**Problem:**
Report how many lines of the data below contain "computer". Give nothing besides the number.

__________

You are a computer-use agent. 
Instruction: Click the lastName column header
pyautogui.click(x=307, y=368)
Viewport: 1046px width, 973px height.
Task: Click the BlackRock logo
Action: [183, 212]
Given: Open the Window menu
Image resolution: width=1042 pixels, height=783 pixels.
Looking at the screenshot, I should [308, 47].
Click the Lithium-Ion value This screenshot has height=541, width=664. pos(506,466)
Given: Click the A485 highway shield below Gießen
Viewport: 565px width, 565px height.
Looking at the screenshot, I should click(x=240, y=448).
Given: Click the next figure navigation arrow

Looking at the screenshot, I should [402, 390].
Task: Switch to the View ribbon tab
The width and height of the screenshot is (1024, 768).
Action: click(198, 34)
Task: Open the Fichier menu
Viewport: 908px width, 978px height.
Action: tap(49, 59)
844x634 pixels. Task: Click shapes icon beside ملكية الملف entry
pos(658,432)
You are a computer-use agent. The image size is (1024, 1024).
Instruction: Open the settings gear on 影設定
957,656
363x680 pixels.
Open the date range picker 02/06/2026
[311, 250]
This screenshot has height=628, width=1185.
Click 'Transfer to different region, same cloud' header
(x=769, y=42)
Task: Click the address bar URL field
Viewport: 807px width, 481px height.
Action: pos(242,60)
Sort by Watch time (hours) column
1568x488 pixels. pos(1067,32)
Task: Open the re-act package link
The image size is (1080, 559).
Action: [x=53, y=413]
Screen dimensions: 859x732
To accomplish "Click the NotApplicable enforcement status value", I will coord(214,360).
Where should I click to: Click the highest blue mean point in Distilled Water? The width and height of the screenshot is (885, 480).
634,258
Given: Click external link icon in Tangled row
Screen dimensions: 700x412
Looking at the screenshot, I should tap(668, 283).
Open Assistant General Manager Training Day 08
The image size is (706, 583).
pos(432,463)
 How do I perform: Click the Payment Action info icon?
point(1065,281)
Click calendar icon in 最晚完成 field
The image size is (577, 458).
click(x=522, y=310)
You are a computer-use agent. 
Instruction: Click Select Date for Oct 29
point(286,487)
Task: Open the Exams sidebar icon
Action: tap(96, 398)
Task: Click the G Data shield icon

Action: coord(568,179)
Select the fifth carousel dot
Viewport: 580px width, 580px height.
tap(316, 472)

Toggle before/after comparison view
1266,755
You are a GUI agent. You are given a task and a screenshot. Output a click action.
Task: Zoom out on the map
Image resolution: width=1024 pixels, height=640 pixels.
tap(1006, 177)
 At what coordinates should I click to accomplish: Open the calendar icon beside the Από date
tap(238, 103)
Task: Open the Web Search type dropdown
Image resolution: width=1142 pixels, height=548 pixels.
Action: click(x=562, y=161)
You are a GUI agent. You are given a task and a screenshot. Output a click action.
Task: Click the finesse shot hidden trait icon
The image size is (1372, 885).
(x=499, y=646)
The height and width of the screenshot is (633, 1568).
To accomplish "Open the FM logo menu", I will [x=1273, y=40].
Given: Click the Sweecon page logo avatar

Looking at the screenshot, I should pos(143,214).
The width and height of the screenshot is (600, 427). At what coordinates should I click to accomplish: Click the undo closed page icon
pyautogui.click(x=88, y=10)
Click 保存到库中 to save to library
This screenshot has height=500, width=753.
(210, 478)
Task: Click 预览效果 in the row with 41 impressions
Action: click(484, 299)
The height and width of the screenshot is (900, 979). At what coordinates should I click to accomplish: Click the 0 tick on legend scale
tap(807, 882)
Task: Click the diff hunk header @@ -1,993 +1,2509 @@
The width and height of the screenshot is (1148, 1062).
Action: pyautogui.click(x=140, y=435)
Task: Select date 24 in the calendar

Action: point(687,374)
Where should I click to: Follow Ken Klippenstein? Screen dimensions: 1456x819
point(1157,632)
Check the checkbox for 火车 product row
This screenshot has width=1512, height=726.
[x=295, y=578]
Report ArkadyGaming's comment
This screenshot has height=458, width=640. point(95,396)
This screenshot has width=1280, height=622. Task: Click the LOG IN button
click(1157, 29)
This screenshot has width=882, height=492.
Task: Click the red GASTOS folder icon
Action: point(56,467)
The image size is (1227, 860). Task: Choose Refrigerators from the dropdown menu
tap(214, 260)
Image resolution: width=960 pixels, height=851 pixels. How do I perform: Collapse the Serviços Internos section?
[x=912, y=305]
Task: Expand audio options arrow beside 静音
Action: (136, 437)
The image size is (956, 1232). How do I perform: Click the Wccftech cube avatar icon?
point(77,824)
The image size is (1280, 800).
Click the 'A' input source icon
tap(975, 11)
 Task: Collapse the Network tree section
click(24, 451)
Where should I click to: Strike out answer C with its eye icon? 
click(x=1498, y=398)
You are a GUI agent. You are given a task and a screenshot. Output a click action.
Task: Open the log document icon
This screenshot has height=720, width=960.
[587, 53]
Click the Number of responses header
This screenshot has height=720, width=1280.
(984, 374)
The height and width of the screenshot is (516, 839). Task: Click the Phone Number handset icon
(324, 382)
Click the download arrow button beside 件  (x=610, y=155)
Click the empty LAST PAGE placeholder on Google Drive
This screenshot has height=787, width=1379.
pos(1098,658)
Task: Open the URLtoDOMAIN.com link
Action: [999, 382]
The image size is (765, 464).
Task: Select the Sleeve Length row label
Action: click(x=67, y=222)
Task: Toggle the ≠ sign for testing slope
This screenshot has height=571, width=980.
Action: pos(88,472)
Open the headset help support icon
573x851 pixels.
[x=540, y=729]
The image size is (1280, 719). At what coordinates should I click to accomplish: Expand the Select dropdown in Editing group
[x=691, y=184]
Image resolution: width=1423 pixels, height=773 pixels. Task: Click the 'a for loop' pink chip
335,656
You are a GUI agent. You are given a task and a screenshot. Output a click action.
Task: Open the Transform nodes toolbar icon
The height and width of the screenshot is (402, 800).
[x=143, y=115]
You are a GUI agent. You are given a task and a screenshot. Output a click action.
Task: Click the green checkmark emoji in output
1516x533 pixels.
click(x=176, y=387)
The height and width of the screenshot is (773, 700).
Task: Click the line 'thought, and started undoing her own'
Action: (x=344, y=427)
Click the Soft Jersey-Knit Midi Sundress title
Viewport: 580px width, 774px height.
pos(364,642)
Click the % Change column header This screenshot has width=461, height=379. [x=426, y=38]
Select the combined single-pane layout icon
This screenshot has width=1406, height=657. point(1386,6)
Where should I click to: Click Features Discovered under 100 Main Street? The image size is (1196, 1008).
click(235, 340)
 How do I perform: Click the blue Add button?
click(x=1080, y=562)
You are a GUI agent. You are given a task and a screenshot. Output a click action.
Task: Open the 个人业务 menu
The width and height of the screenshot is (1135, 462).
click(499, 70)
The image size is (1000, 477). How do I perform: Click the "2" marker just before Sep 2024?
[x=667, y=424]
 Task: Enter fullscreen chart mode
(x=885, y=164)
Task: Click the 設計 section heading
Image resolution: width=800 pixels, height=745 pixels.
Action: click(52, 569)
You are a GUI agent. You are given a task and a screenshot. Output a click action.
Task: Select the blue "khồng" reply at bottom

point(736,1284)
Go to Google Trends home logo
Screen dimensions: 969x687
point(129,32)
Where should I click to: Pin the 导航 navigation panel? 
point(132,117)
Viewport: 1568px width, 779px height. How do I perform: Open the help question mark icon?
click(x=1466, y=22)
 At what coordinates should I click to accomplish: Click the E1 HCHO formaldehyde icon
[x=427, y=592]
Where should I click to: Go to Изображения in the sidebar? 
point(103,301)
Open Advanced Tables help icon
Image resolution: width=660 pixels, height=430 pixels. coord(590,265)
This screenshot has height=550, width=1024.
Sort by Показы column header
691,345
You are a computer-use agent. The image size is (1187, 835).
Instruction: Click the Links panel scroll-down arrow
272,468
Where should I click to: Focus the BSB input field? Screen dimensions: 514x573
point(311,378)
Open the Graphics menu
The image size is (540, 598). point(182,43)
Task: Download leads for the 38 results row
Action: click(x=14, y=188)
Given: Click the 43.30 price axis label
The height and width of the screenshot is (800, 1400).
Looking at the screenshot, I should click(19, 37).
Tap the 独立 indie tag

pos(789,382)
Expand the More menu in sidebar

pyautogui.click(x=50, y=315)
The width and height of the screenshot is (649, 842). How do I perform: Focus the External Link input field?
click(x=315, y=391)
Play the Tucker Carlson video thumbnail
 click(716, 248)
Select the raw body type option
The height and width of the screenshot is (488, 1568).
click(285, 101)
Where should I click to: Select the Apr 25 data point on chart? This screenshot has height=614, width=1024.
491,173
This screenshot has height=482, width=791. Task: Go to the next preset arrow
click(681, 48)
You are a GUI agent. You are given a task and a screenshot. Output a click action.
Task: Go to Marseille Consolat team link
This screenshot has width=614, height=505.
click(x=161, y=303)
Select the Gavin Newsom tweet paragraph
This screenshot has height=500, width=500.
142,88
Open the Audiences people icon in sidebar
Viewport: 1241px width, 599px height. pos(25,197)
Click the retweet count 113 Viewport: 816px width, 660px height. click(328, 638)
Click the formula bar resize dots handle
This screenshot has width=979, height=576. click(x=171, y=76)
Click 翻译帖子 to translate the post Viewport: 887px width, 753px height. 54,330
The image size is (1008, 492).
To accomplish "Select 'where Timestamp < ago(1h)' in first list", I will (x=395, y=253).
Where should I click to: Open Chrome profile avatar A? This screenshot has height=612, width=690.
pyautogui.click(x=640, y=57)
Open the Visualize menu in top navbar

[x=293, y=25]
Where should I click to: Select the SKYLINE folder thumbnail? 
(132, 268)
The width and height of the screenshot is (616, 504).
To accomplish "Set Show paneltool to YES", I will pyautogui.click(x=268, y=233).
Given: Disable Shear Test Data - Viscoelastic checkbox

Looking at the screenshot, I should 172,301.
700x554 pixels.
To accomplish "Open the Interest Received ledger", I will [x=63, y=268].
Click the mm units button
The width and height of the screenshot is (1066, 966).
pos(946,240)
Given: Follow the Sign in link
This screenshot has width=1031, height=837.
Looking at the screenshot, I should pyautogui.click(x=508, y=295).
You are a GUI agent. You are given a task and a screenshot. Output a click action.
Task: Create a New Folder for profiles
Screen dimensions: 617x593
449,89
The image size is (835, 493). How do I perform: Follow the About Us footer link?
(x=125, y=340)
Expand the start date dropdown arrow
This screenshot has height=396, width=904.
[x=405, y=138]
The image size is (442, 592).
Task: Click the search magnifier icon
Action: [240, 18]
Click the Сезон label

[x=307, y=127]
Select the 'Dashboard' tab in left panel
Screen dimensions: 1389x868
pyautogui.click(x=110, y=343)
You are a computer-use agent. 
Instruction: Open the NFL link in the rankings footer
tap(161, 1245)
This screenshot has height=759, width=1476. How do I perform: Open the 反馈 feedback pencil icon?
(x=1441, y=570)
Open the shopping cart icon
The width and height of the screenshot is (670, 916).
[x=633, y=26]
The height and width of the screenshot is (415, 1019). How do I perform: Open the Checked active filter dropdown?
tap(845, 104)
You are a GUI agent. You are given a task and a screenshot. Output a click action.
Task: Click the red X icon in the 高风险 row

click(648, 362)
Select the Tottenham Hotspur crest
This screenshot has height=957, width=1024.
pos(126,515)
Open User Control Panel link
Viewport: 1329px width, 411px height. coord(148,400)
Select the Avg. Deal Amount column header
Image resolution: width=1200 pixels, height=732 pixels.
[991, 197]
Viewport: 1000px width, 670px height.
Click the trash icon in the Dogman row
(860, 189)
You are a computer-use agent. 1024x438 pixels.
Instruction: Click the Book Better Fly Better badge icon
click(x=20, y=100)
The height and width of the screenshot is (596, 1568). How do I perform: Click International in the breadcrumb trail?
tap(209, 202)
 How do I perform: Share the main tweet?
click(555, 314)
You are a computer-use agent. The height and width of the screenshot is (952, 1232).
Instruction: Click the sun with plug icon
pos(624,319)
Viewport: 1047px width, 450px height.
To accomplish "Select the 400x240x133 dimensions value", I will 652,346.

__________

**Answer to this task:**
7